EQT claims these longer wells, with a much higher fracking intensity, dramatically reduce unit costs and improve productivity. In a presentation to investors, the company says that at a $2.50/m cf gas price, the 12,000ft wells return 59%, compared to 37% for a 6,000ft well and 33% for a 5,500ft well. EQT says its average well length in 2018 will be 12,000ft plus, twice what it was a couple years ago.
Antero, too, has argued that its large holdings, allowing for longer lateral wells in the core of the Utica, set it apart from its competitors. "Antero holds over 30% of the long lateral inventory beyond 10,000ft, outpacing our closest peer by a wide margin," the company's chief executive Paul Rady told investors in November. "The ability to continue pushing the average lateral length of our locations has been a key factor in the capital savings we have achieved to-date and expect to achieve over the next several years." Putting a figure on the savings, Rady said the company could deliver the same level of production growth it outlined in January 2017 with $1.5bn less in capital spending, thanks to the new well designs.

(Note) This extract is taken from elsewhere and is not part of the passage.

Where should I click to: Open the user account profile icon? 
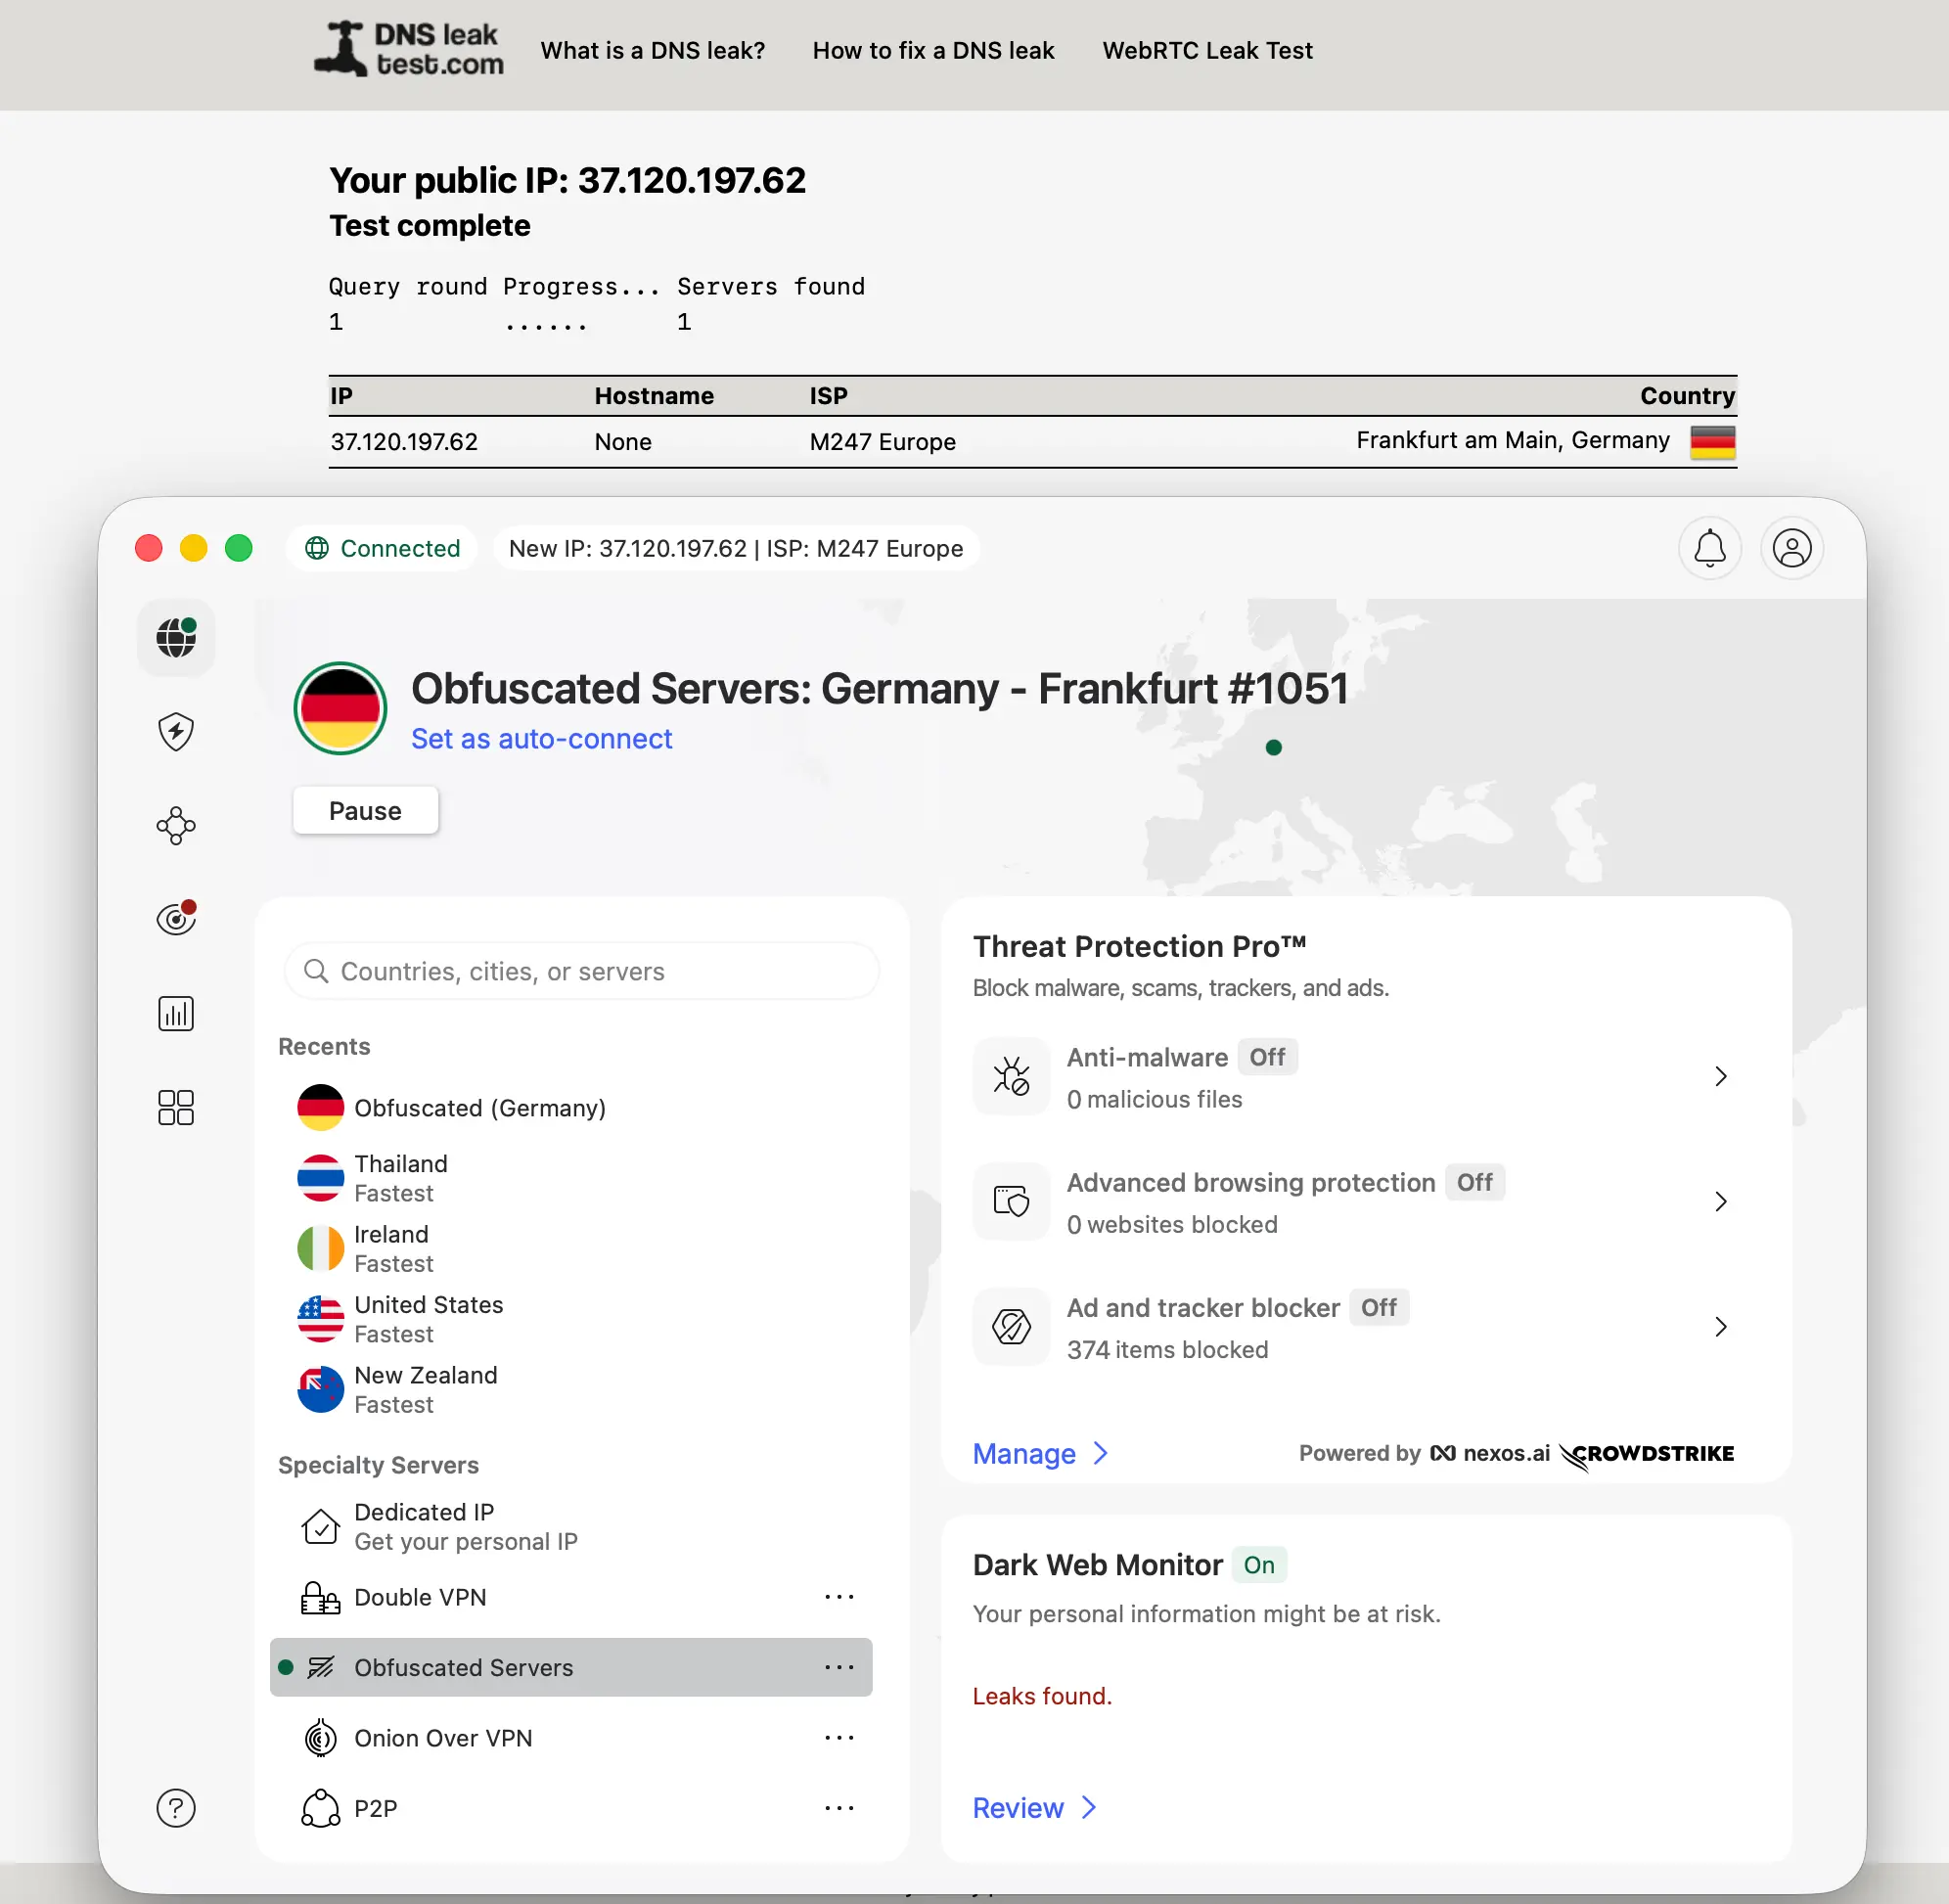click(1791, 548)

Eclipse Resources is perhaps pushing the boundaries the farthest on lateral length. The company has put together huge blocks of acreage across the Marcellus and Utica, allowing it to drop some of the longest lateral wells ever drilled anywhere in the world. It has drilled lateral wells more than 18,000ft, nearly three and a half miles, and plans wells as long as 20,000ft. Many analysts assume producers will at some point see diminishing returns with these longer lateral wells, where the extra cost of drilling will start to negate the added productivity. But Eclipse claims its returns have only improved, the longer laterals they've drilled. Eclipse claims internal rates of return for 20,000ft laterals at its liquids-rich Utica acreage are 71%, compared to 54% for a 13,000ft lateral.

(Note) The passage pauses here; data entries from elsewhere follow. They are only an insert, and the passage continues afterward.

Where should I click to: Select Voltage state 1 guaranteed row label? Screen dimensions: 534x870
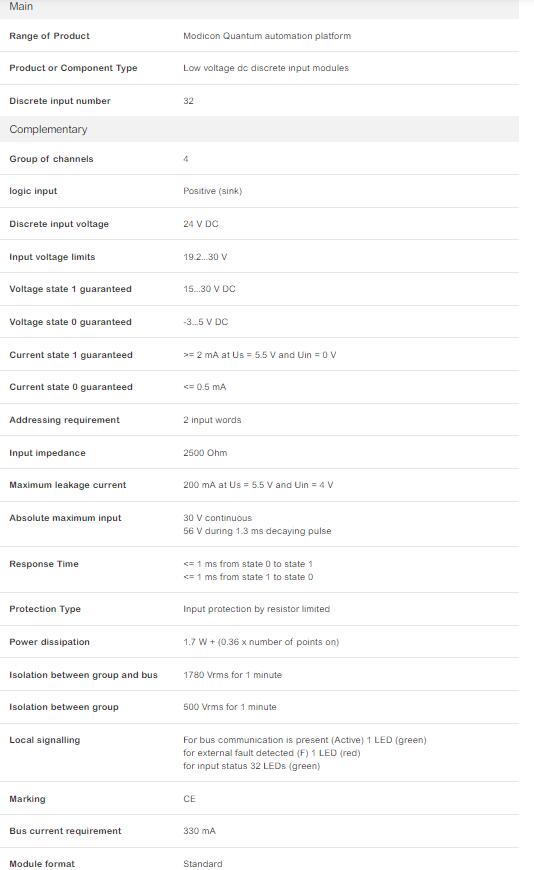(x=70, y=289)
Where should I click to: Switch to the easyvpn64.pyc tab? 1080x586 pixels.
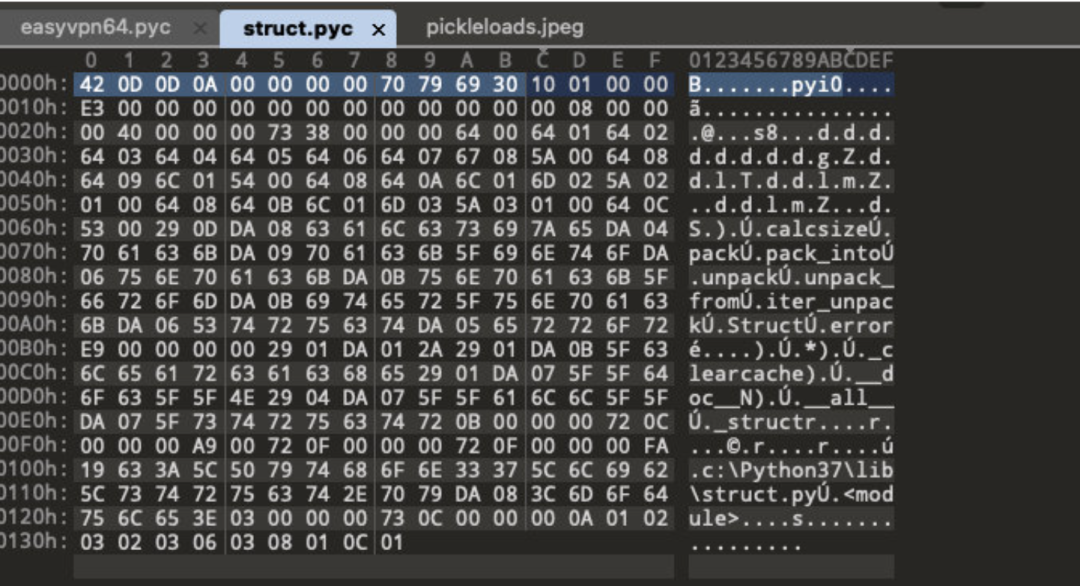pyautogui.click(x=96, y=28)
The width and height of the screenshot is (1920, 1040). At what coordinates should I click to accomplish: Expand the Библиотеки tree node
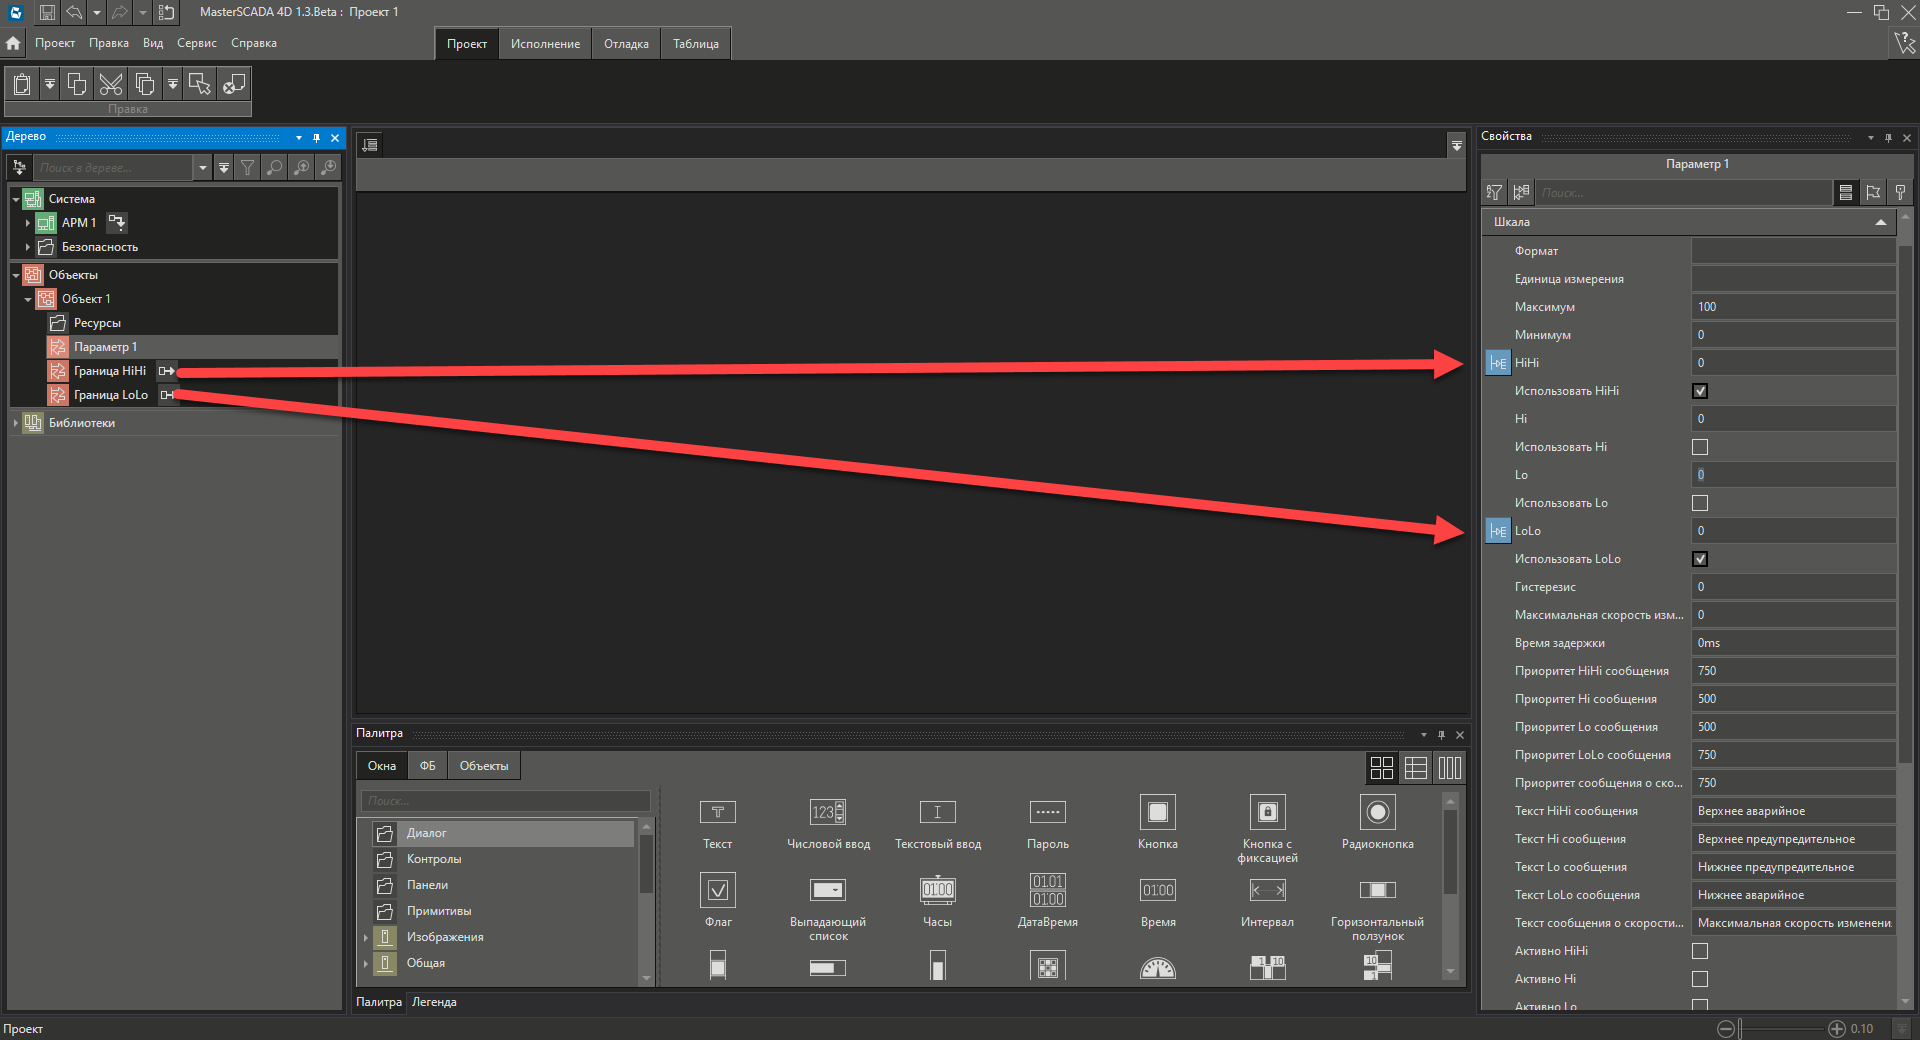click(x=16, y=423)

Some analysts warn that producers are getting ahead of themselves with optimism over the new wells. They argue that higher initial production rates, the amount of gas produced in the first 24 hours after a well is brought online, don't necessarily mean that the wells will ultimately produce more gas, the key metric for a well's productivity. Because most of the bigger wells have been in production for a year or less, the long-term data is limited. Others warn that the more intense drilling could be doing long-term damage to the productivity of the reservoirs. However, for now, producers are convinced that bigger wells are the way forward and will continue pushing the boundaries.

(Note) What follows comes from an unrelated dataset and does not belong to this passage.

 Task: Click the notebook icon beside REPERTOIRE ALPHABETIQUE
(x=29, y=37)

Much of the Appalachian drillers' financial health will, of course, hinge on the gas price. A major breakout looks unlikely. The market is so well supplied that even as a record-breaking freeze gripped much of the eastern seaboard in January, and gas demand hit new highs, the NYMEX benchmark price barely managed to break $3/m cf. The benchmark hasn't cracked $4/m cf since late 2014.
The good news, for producers, is that a slug of fresh demand is on the way from new liquefied natural gas export facilities. These will add nearly 7bn cf/d of export capacity, equal to close to 10% of existing demand, by the end of next year. Assuming the plants run at around 80% of capacity, that should add around 5.5bn cf/d of badly-needed new demand in just two years.
That isn't enough to lift prices significantly, but it should help put a floor under them and prevent the kind of collapses that have gutted Appalachian drillers' finances in recent years.